======== Provided records ========

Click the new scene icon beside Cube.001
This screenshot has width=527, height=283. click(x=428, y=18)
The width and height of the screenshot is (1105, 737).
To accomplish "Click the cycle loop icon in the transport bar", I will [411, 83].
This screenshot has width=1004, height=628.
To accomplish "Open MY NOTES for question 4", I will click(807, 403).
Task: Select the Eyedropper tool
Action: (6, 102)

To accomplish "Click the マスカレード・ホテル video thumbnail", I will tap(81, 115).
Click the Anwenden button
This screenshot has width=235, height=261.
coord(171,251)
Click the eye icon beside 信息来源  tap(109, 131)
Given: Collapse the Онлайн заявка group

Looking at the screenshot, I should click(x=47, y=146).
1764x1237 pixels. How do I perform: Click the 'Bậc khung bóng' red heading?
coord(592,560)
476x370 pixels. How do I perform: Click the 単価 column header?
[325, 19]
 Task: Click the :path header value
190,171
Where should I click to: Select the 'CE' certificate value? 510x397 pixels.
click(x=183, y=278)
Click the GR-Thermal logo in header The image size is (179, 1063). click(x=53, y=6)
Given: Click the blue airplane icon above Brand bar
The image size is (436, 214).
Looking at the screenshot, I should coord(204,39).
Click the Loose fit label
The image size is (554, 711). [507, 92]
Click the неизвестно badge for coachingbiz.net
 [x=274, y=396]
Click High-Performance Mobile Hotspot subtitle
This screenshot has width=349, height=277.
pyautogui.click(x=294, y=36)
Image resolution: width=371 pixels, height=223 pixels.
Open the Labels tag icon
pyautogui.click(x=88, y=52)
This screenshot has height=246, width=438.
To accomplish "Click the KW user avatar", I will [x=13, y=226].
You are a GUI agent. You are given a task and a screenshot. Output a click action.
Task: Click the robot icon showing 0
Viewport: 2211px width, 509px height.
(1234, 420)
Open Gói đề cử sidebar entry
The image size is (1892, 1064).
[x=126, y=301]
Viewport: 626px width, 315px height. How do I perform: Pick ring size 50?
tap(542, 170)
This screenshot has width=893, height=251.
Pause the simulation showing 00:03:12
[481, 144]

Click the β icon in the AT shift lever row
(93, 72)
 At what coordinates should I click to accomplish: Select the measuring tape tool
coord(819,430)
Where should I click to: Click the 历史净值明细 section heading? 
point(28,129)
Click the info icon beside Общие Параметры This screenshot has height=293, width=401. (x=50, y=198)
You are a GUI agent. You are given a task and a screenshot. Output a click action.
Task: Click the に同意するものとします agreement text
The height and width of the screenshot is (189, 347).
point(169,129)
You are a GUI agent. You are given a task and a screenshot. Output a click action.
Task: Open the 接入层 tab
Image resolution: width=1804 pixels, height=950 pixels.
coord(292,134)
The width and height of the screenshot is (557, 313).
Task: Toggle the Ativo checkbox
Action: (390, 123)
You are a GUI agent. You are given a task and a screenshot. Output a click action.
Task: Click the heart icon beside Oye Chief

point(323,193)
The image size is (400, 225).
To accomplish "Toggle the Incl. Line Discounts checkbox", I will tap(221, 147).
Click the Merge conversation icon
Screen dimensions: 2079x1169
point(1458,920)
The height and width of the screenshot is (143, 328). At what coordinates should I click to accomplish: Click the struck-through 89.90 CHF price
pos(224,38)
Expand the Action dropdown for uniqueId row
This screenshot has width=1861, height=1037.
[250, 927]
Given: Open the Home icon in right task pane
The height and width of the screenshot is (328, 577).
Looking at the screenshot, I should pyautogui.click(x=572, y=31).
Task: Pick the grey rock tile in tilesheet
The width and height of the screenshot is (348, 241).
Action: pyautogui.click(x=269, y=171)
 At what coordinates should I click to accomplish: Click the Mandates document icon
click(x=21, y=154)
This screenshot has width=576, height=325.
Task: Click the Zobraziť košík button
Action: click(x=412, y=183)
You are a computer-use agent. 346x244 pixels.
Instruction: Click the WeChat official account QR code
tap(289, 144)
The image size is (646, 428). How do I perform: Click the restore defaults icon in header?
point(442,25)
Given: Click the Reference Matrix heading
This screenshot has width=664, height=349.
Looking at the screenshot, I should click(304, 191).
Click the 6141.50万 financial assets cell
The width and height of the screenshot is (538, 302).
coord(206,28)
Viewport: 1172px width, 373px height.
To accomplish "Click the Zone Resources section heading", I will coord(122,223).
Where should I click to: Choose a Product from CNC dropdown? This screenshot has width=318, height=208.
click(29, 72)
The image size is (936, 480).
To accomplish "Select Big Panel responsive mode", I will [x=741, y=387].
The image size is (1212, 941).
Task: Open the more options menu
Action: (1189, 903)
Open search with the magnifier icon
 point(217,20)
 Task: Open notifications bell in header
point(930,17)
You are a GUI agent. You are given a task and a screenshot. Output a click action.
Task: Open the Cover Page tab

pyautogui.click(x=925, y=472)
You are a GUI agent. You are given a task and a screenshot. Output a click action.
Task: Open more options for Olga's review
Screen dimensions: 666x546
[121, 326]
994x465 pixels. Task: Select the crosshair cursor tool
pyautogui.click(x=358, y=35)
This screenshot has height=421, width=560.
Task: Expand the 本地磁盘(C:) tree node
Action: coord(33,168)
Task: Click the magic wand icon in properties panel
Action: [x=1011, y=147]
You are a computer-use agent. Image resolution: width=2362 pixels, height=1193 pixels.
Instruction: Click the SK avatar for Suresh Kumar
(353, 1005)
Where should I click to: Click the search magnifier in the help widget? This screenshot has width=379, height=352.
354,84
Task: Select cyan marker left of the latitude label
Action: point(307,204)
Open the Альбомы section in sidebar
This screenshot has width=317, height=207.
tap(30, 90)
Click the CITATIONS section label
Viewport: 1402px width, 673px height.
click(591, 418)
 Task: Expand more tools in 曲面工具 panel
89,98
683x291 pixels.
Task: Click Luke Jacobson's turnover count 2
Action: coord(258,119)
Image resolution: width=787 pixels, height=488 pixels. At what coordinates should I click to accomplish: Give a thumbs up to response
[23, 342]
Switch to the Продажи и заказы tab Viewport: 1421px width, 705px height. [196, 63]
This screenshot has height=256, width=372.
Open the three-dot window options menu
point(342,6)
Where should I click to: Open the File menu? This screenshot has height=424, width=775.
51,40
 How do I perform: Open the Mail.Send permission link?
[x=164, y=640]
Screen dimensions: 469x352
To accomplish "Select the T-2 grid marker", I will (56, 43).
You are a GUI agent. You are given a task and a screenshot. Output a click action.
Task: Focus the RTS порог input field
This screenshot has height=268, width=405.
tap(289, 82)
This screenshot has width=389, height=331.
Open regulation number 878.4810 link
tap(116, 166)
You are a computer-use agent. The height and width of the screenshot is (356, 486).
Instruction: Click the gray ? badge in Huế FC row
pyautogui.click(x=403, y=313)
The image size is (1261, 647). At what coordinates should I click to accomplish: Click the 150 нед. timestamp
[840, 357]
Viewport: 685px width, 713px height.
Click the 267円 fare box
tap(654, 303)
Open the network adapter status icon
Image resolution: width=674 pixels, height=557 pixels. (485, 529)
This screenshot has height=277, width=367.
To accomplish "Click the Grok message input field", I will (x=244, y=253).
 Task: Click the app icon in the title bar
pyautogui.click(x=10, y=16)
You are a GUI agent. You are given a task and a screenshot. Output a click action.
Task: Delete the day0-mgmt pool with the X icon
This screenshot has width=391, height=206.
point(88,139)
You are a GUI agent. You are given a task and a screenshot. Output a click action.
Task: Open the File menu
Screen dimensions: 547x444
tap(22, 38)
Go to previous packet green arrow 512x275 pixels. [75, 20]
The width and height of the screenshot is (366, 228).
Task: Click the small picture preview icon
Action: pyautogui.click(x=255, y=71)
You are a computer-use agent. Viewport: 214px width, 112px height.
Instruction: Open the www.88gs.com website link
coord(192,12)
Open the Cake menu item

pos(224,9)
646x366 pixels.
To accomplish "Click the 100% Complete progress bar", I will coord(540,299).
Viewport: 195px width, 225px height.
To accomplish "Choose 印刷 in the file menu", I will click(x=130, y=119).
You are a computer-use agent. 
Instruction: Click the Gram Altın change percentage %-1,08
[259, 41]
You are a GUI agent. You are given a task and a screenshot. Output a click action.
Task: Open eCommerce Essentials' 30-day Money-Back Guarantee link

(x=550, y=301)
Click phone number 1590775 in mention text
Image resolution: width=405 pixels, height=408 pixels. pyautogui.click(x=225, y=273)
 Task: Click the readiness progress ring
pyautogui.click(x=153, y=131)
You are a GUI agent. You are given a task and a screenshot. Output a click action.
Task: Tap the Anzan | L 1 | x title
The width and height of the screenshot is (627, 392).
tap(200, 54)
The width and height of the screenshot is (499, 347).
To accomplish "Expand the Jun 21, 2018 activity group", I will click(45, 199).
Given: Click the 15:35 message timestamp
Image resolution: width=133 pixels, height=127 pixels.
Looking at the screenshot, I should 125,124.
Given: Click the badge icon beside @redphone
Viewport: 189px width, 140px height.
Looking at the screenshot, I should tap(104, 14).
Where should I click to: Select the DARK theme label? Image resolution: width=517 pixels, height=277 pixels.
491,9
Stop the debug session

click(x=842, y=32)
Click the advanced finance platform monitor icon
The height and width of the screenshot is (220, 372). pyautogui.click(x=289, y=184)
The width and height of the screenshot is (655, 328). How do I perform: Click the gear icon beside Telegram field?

========

> **Set task**: Format the lines from the start of the records through the one containing "Looking at the screenshot, I should coord(204,39)." as a JSON list of strings, one string per line, leaving out blank lines.

> **Full output**:
[
  "Click the new scene icon beside Cube.001",
  "This screenshot has width=527, height=283. click(x=428, y=18)",
  "The width and height of the screenshot is (1105, 737).",
  "To accomplish \"Click the cycle loop icon in the transport bar\", I will [411, 83].",
  "This screenshot has width=1004, height=628.",
  "To accomplish \"Open MY NOTES for question 4\", I will click(807, 403).",
  "Task: Select the Eyedropper tool",
  "Action: (6, 102)",
  "To accomplish \"Click the マスカレード・ホテル video thumbnail\", I will tap(81, 115).",
  "Click the Anwenden button",
  "This screenshot has width=235, height=261.",
  "coord(171,251)",
  "Click the eye icon beside 信息来源  tap(109, 131)",
  "Given: Collapse the Онлайн заявка group",
  "Looking at the screenshot, I should click(x=47, y=146).",
  "1764x1237 pixels. How do I perform: Click the 'Bậc khung bóng' red heading?",
  "coord(592,560)",
  "476x370 pixels. How do I perform: Click the 単価 column header?",
  "[325, 19]",
  " Task: Click the :path header value",
  "190,171",
  "Where should I click to: Select the 'CE' certificate value? 510x397 pixels.",
  "click(x=183, y=278)",
  "Click the GR-Thermal logo in header The image size is (179, 1063). click(x=53, y=6)",
  "Given: Click the blue airplane icon above Brand bar",
  "The image size is (436, 214).",
  "Looking at the screenshot, I should coord(204,39)."
]